PTI asking for CBMs as it is ‘afraid of TTP’: Tarar
ISLAMABAD: Information Minister Attaullah Tarar on Friday accused the opposition PTI of initiating ‘confidence-building measures with the TTP’, stating that they didn’t call the latter ‘terrorists’ as they were afraid of being attacked.
“The spokespersons of the political party are afraid of talking about the terrorist group, as they have taken exemption from it by extending an ‘olive branch’ to them,” said Tarar while addressing a press conference alongside former ANP senator Zahid Khan.
He also said the PTI’s social media accounts did not utter a single word for the martyrs of the armed forces just because they were afraid of terrorists.
The information minister expressed these views after playing a clip from a Hum News TV programme in which the host openly called the TTP a terrorist group, while adviser to the Khyber Pakhtunkhwa chief minister, Shafiullah Jan, insisted there are “groups within the TTP” and among them those who were “against the state are terrorists”.
“They are afraid of saying anything regarding the TTP,” Mr Tarar reiterated, and then cited the example of ex-lawmaker of ANP Samar Haroon Bilour who spoke courageously against terrorists in the assembly even after losing her husband and father-in-law in terrorist attacks.
Information minister slams lack of facilities for education, healthcare in KP
While blaming the PTI for “bringing back terrorists” and settling them in KP after elimination of terrorism, the minister said, “Their leader [incarcerated PTI founder Imran Khan] used to call terrorists martyrs.”
Smuggling, misogyny
Mr Tarar said that a political-terror-crime nexus prevailed in KP. “Political elements have a nexus with terrorists, and crime links them through the smuggling of oil, drugs, consumer goods, timber, and tobacco,” he said, adding that it forms a bridge with political leaders at one end and terrorists at the other.
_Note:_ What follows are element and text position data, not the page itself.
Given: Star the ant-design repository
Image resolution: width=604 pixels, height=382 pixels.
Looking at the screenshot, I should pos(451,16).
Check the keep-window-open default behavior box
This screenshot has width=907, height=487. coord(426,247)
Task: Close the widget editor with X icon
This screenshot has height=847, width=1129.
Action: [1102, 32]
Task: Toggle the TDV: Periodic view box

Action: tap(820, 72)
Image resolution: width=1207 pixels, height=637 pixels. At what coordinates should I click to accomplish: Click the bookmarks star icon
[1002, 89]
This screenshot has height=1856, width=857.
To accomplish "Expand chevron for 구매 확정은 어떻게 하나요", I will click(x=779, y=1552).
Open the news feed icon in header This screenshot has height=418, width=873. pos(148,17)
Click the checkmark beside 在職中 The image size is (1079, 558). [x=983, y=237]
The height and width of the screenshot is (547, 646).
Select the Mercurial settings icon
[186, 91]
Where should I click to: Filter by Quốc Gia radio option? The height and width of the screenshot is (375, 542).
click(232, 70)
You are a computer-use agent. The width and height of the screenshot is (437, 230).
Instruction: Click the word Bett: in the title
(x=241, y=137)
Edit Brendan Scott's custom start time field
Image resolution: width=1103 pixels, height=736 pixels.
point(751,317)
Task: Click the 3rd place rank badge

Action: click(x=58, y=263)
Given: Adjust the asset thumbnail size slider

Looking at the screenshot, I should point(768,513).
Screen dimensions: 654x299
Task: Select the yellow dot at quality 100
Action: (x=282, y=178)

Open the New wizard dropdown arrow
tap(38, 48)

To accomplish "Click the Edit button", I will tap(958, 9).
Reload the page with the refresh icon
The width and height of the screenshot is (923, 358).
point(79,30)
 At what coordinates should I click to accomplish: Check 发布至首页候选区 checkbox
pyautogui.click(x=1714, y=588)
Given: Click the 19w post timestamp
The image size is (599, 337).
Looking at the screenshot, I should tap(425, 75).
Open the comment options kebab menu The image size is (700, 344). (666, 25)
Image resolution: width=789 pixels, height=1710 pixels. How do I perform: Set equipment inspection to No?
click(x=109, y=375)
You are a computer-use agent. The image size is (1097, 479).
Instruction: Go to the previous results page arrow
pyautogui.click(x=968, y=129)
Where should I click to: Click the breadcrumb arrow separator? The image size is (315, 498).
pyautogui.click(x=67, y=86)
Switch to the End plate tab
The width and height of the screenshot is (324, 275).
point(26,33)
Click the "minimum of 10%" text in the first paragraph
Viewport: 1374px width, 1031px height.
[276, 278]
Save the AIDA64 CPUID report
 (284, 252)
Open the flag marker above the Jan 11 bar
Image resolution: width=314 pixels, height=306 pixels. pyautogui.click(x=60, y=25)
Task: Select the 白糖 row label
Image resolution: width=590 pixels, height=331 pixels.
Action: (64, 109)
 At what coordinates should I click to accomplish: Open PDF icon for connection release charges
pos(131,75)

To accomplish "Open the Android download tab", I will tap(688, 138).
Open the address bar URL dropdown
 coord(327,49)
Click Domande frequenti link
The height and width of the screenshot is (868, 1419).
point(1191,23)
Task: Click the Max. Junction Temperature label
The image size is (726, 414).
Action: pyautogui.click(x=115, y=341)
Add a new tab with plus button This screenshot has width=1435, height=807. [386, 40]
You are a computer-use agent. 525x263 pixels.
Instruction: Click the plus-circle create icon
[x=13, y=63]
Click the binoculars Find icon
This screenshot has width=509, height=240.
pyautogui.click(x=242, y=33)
“PTI does not condemn terrorists because they earn money for political leaders and assist them in running their businesses,” he said.
He challenged the PTI to share the names of ten terrorist groups that were “good, pro-Pakistani, and whose services are for the country”.
He said, “When it comes to maligning women and spreading hatred against them, they speak fluently and target them. However, they don’t speak against terrorists because they have weapons.”
‘Governance in KP’
Mr Tarar said the federal and provincial governments of Punjab, Sindh, and Balochistan, unlike KP government, were making efforts by building schools, colleges, and hospitals. The governments have run electric buses, constructed modern bus stops, and built modern IT institutions.
“The governance in KP has collapsed,” he said, adding that when the ruling PTI in the province was asked about health and education facilities, they were unaware.
He said that land had been allocated for Benazir Hospital in KP 13 years ago, but it could not be constructed.
The federal minister said provincial officials and ministers did not visit KP public hospitals for treatment. “Most patients from KP go to the Rawalpindi Institute of Cardiology, as they have no options in the province,” he said, adding that the PTI had not provided them with any facilities in more than a decade.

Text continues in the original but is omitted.